Analytics/Epics/Speed up Report Card Generation
We've been asked for two changes to the updates of the Monthly Report
- Finish faster, that is have the monthly data updated sooner
- Update more often, that is change the reporting cadence
Detailed Tracking Links
Reports and Data Sources
The Report Card has the following reports
|Unique Visitors per Region||comScore + Erik's scripts|
|Pageviews for all Wikimedia Projects||Webstatscollector output + Erik's scripts|
|Pageviews to Mobile Site||Webstatscollector output + Erik's scripts|
|New Editors Per Month for All Wikimedia Projects||Dumps + Erik's scripts|
|Active Wikimedia Editors for All Wikimedia Projects (5+ edits per month)||Dumps + Erik's scripts|
|Wikimedia Projects Reach by Region||comScore + Erik's scripts|
|Commons Binaries (log scale)||Dumps + Erik's scripts|
|Wikipedia Articles||Dumps + Eriks's scripts|
|New Wikipedia Articles per Day||Dumps + Erik's scripts|
|Wikipedia Edits per Month||Dumps + Erik's scripts|
|Very Active Editors for All Wikimedia Projects (100+ edits per month)||Dumps + Erik's scripts|
|Wikivoyage Editors||Dumps + Erik's scripts|
Annual Plan YYYY-yy Targets
|Mobile Page Views - Projections and Targets||Webstatscollector output + Erik's scripts + Howie's target data|
|Active Editors (5+)||Dumps + Erik's scripts + + Howie's target data + Dan's manual data entry*|
|Active Uploaders Commons (1+)||??? + Howie's target data + Dan's manual data entry*|
* Dan's manual data entry is necessary because of a bug in bar graphs in Limn.
|Developers||The people who write the software that produces the reports|
|Operators||The people who ensure the software is running and the data is updated|
|Communications||WMF personnel who use the data in monthly reports|
|Management||WMF who make decisions based on the results of the data|
|Community||The wikipedians who look at the data to assess their success and the health of the community|
Prioritized Use Cases
- As a Manager, I want the reports to be finished as quickly as possible
- Q What does this mean? The different technologies used have different capabilities (e.g. page views can be updated daily, anything dump related will take longer)
- As a Manager, I want the reports to be updated at a daily cadence when possible
- As a member of the Communications team, I want the reports to be updated in time for the monthly Foundation report
- As a Developer, I want an automated method to update the dashboards
- As an Operator, I want any automation be be monitored and alerted
The data used comes from the webstats collector output and the database XML dumps. The webstats collector output can be updated on a daily basis -- this is just a matter of automation; EZ thinks the effort is quite reasonable.
As of November, 2013, Ken has let us know that ops will not be able to optimize the stub dumps at this time.
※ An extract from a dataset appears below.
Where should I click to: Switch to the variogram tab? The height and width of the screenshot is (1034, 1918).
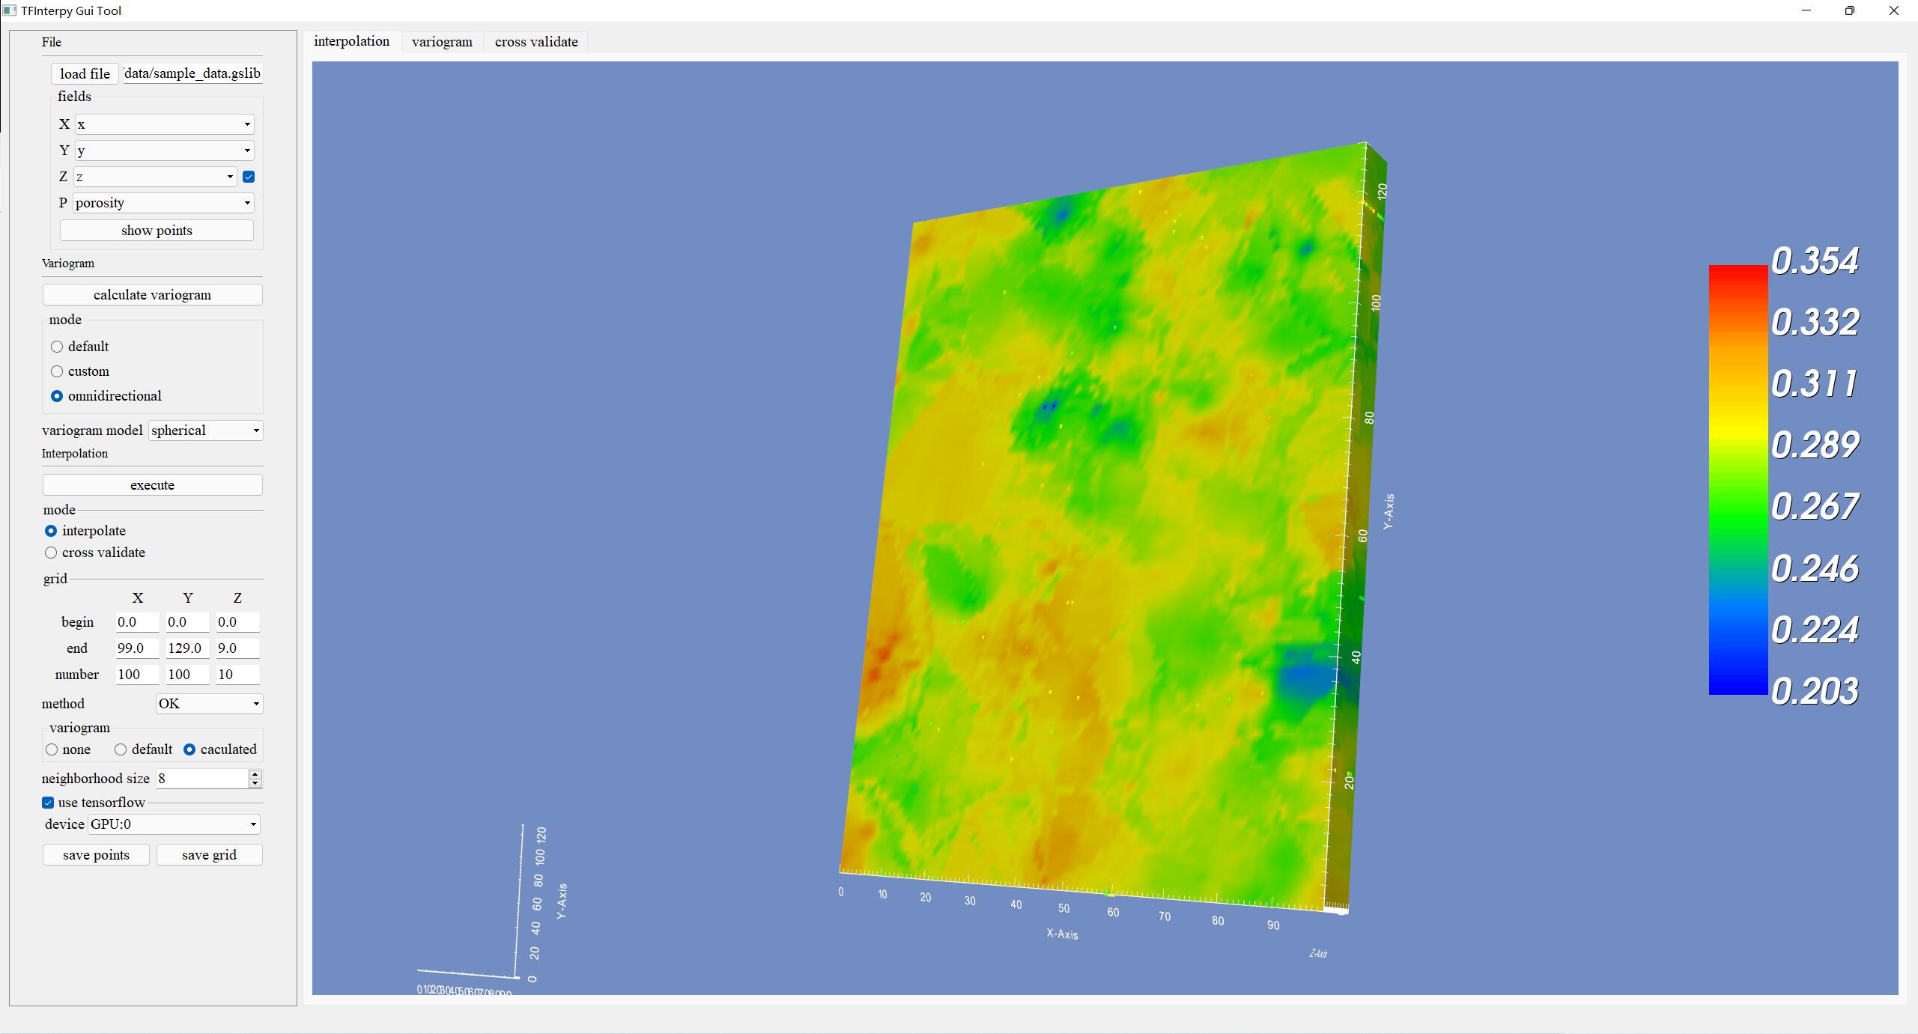(442, 42)
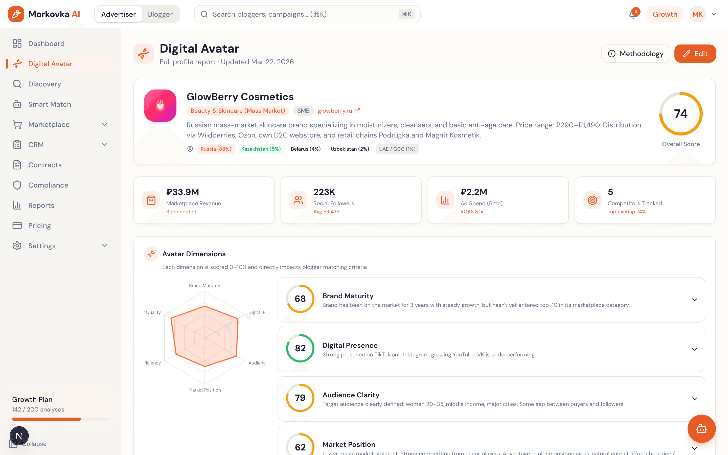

They have a great deal of work in moving the dump infrastructure out of Tampa as well as work on the primary dumps. We're going to need to to investigate using other data sources than the dumps.
The other reports are created from the database dumps (just the stubs) that ops provides. The reason that these metrics take such a long time to run is because the dumps themselves take a long time to finish. EZ's post processing take a few days.
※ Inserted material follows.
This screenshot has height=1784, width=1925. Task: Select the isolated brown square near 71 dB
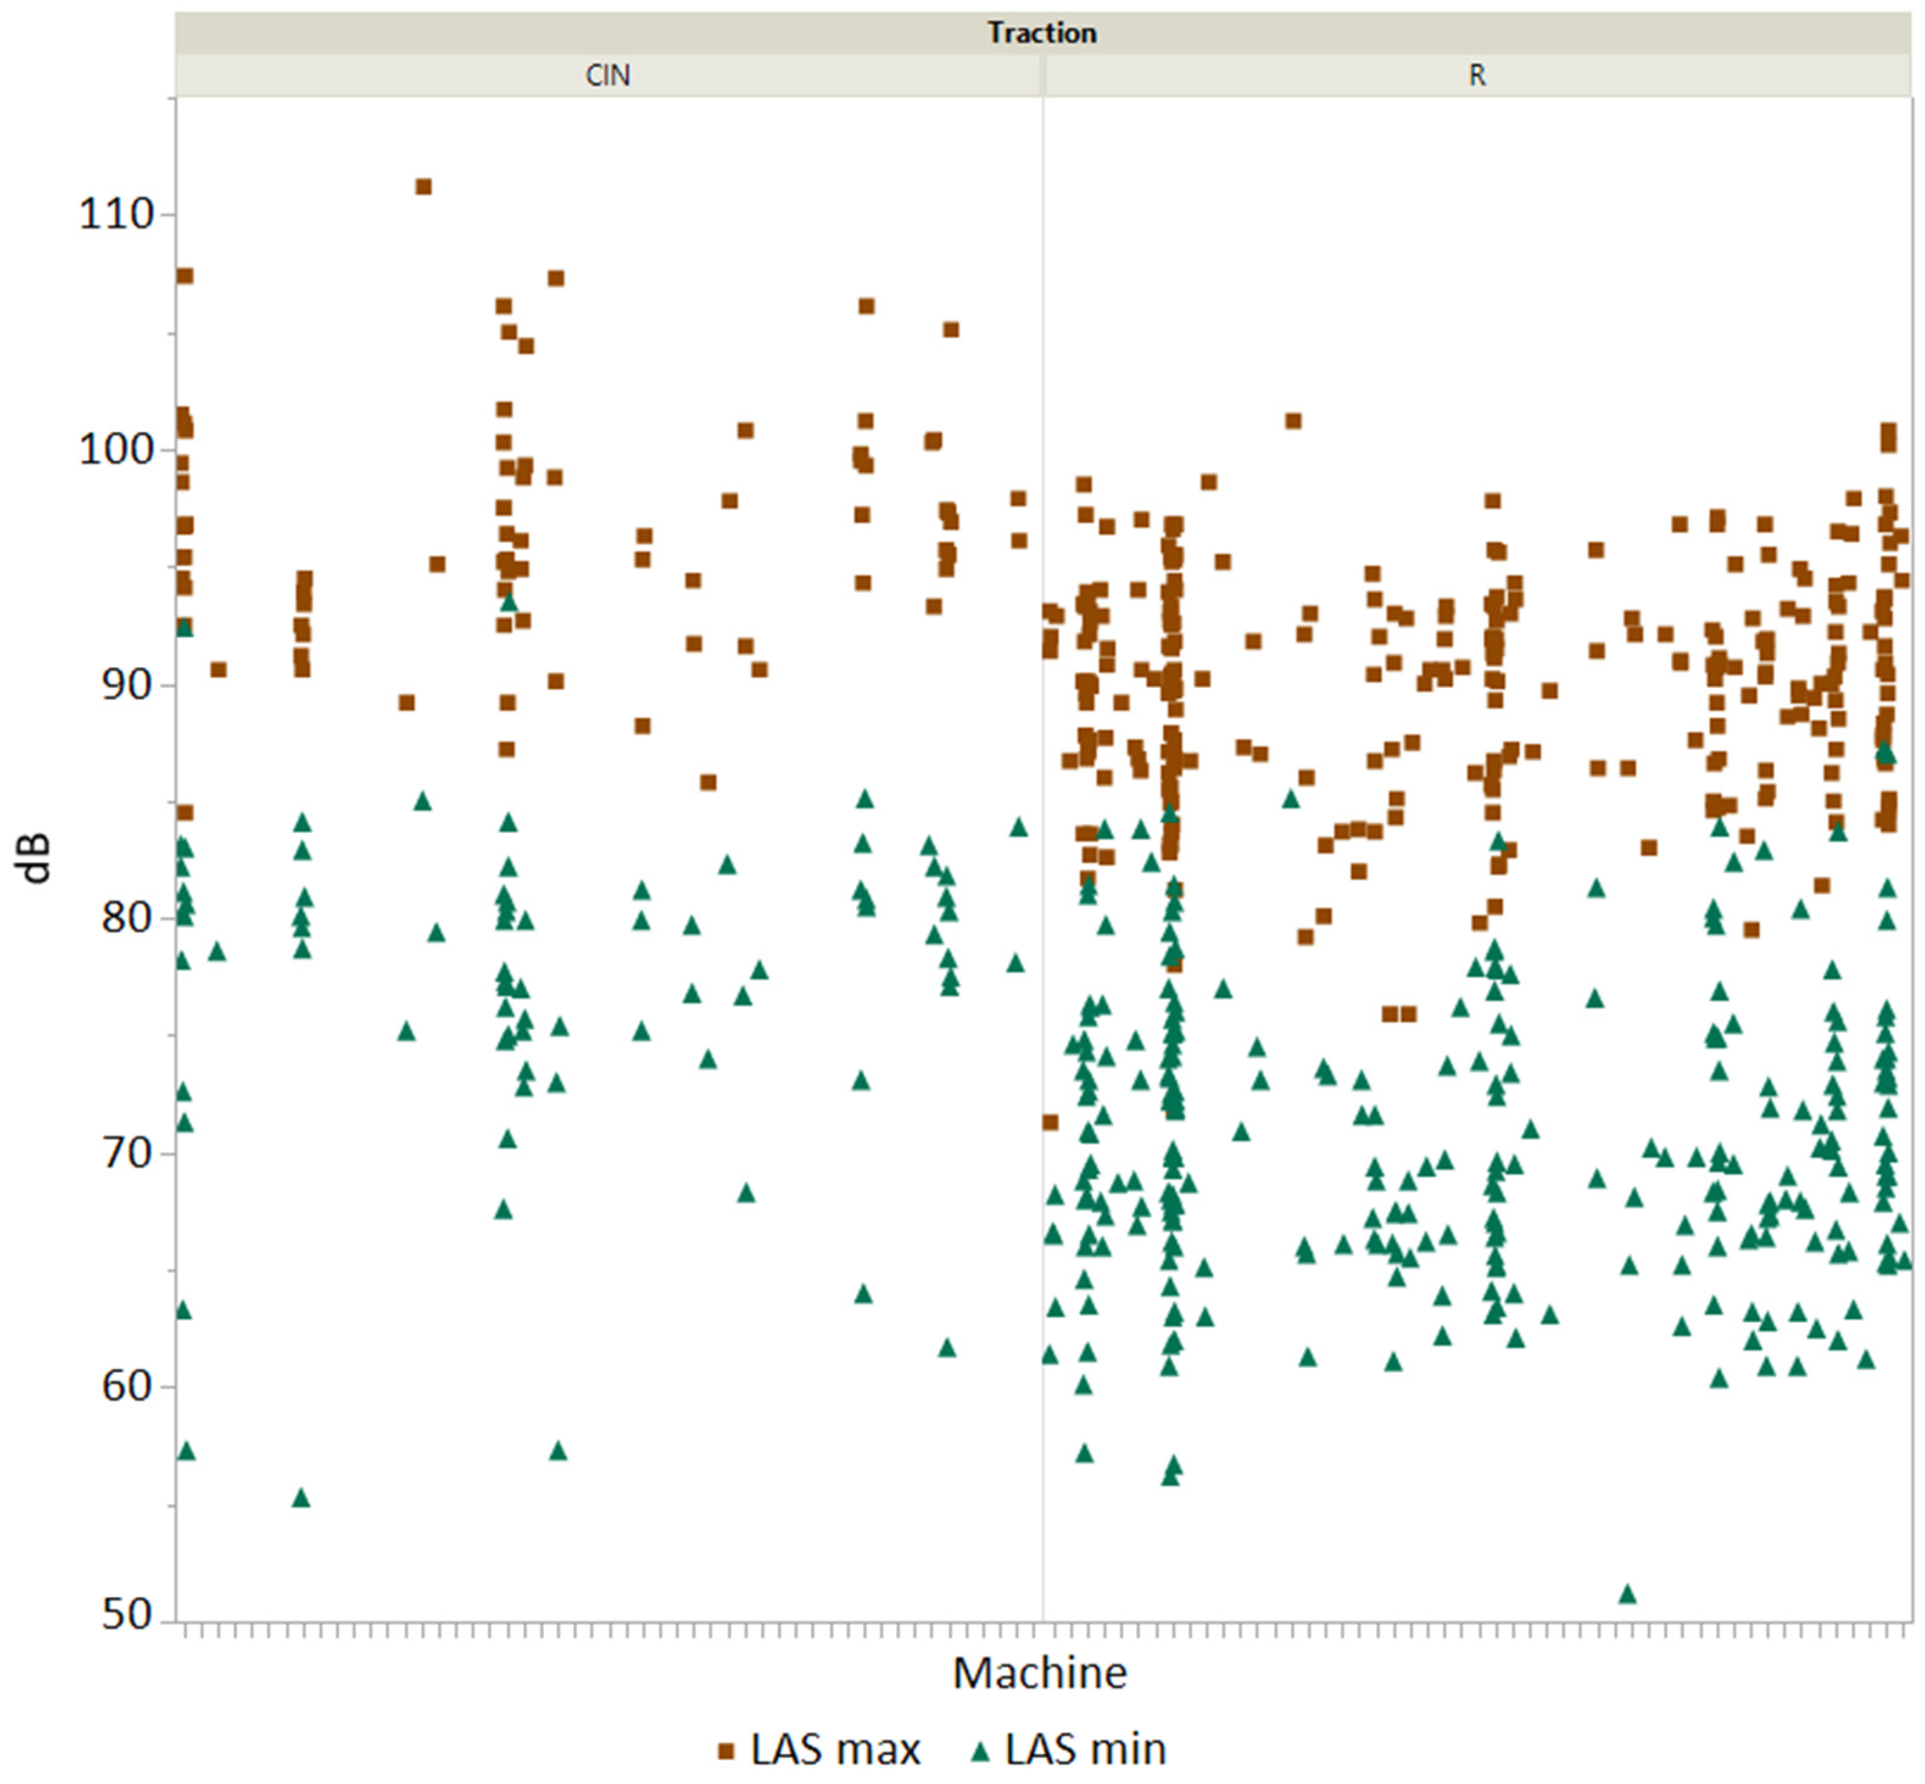[x=1050, y=1122]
EZ has documented most of the dataflow and reports here: http://stats.wikimedia.org/wikistats_overview.html
comScore publishes new data around the 20th. A handful of reports are downloaded in csv format. Erik's script parses two of those (UV/reach per region), updates master files (comScore only publishes last 14 months), and generates new csv files for Limn.
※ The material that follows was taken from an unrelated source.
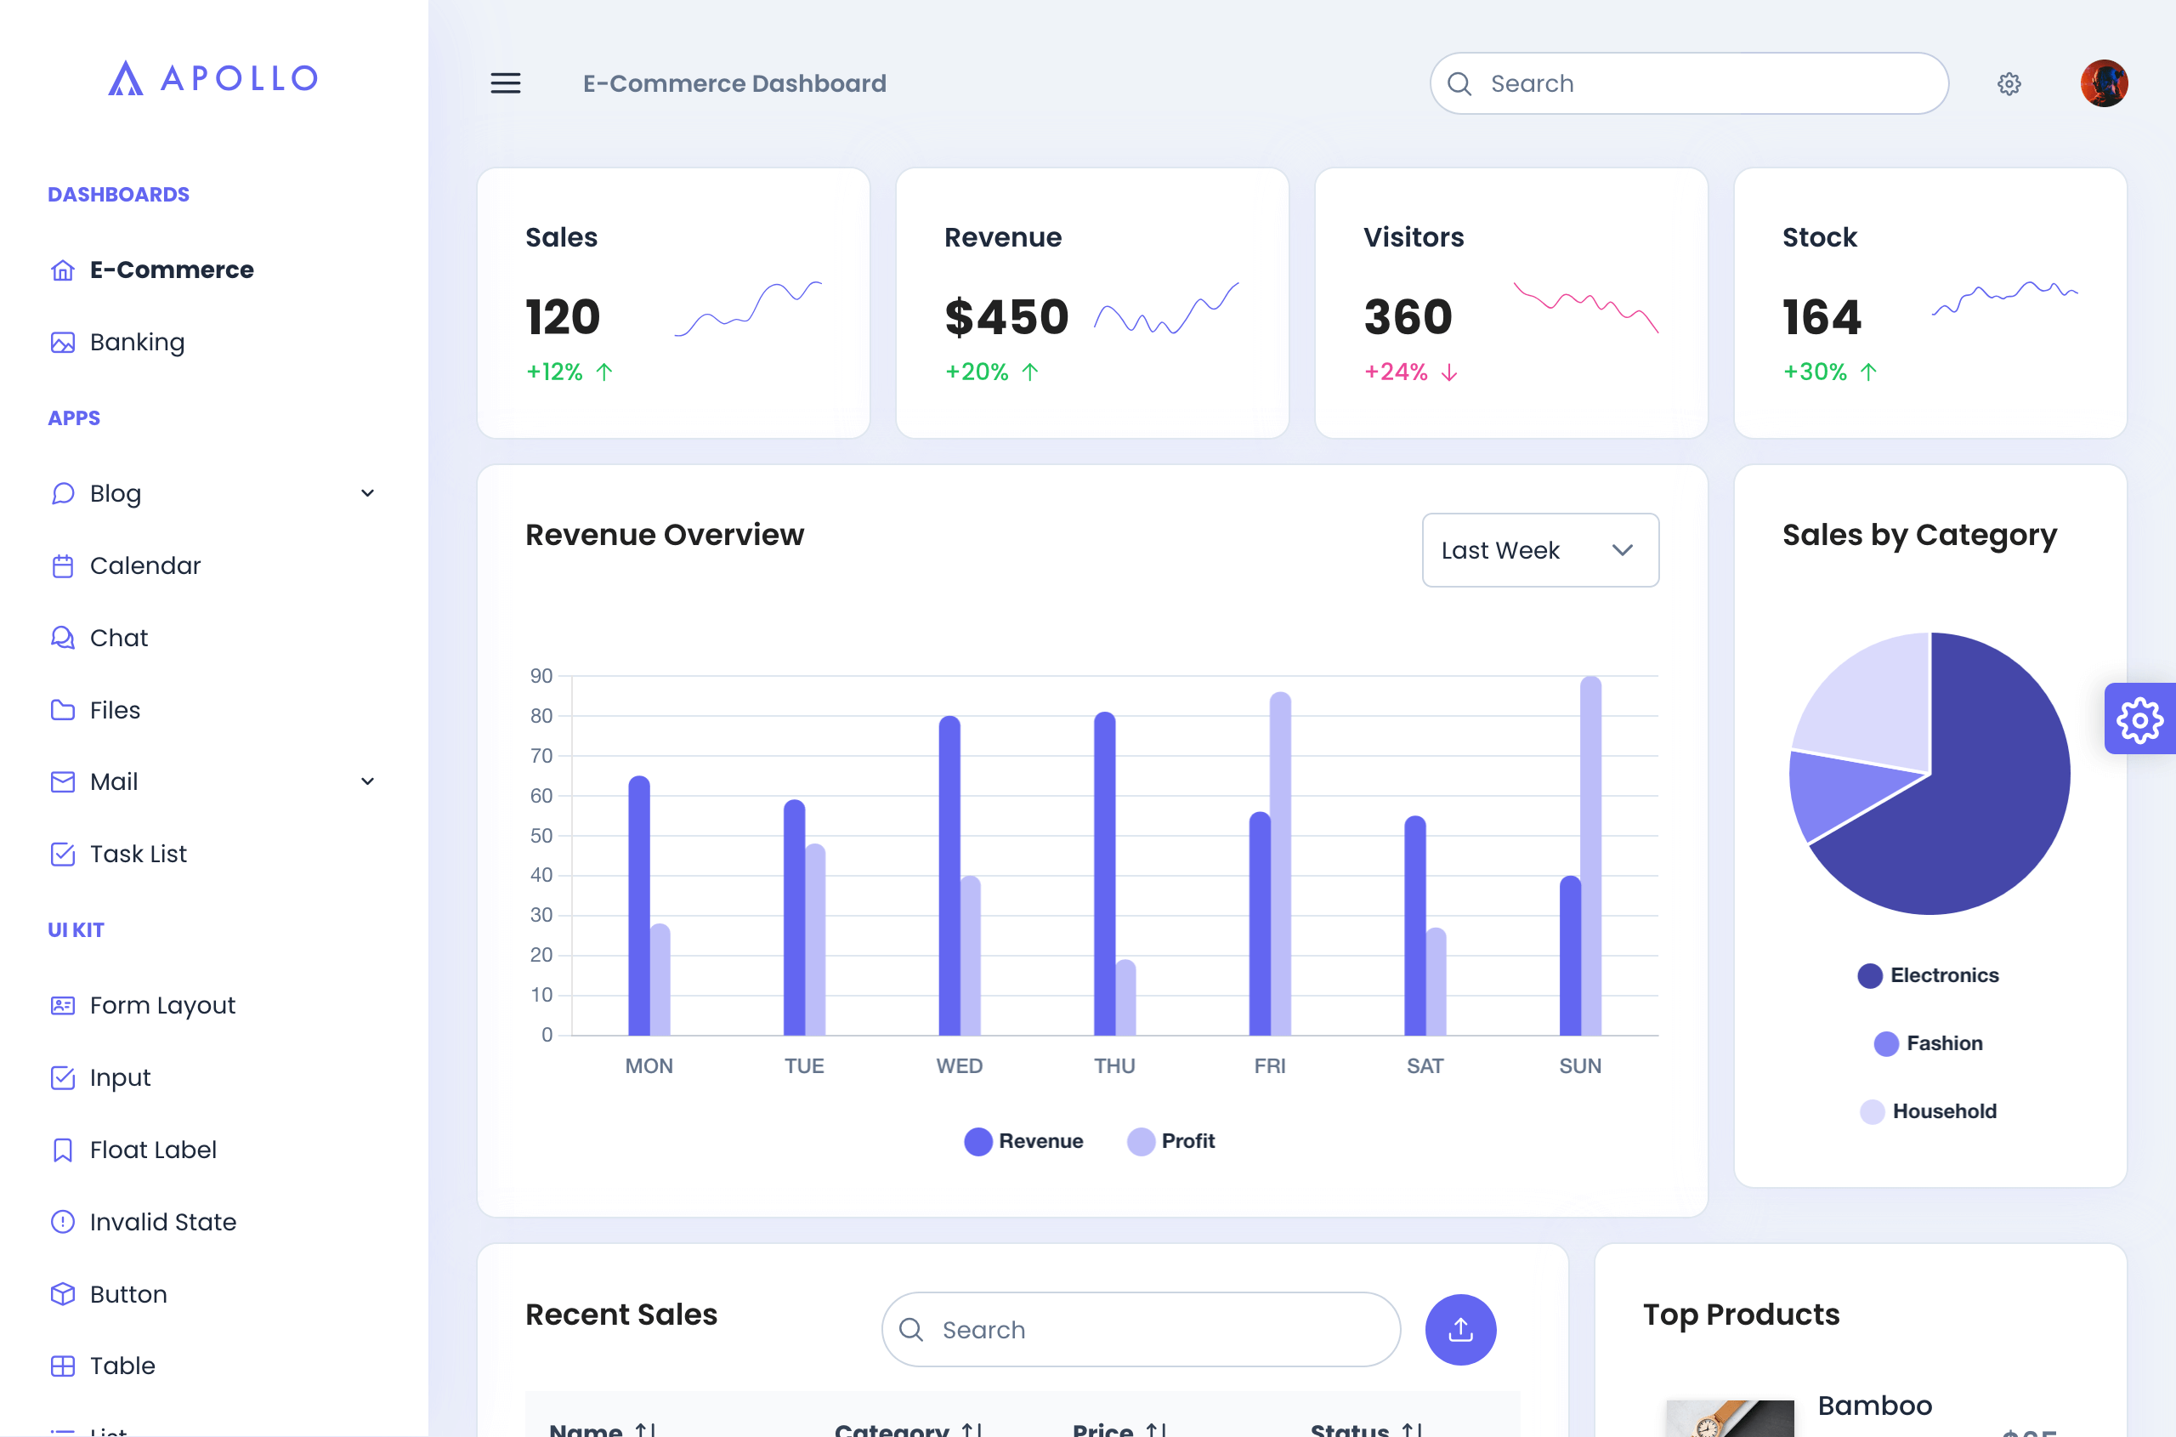2176x1437 pixels.
Task: Toggle Revenue series in chart legend
Action: (1023, 1141)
- Erik Z takes the output of webstats collectors: http://dumps.wikimedia.org/other/pagecounts-raw/2013/2013-11/; documentation is http://dumps.wikimedia.org/other/pagecounts-raw/
- pagecounts: hourly totals of page views per article (large files)
- projectcounts: hourly totals of page views per wiki (1 line for mobile/1 line for non-mobile) (tiny files)
- The project files are processed daily (including CSV files) and added to a yearly tar file (which differs from original in that underreporting from several major outages has been patched from meta data). This could get us the page views faster (rather than monthly)
Dump data flow
EZ believes the work that needs to be done on the dumps is to update all of the stubs first, not round robin. We'd need to follow up with them to understand exactly what this means and if it is tractable.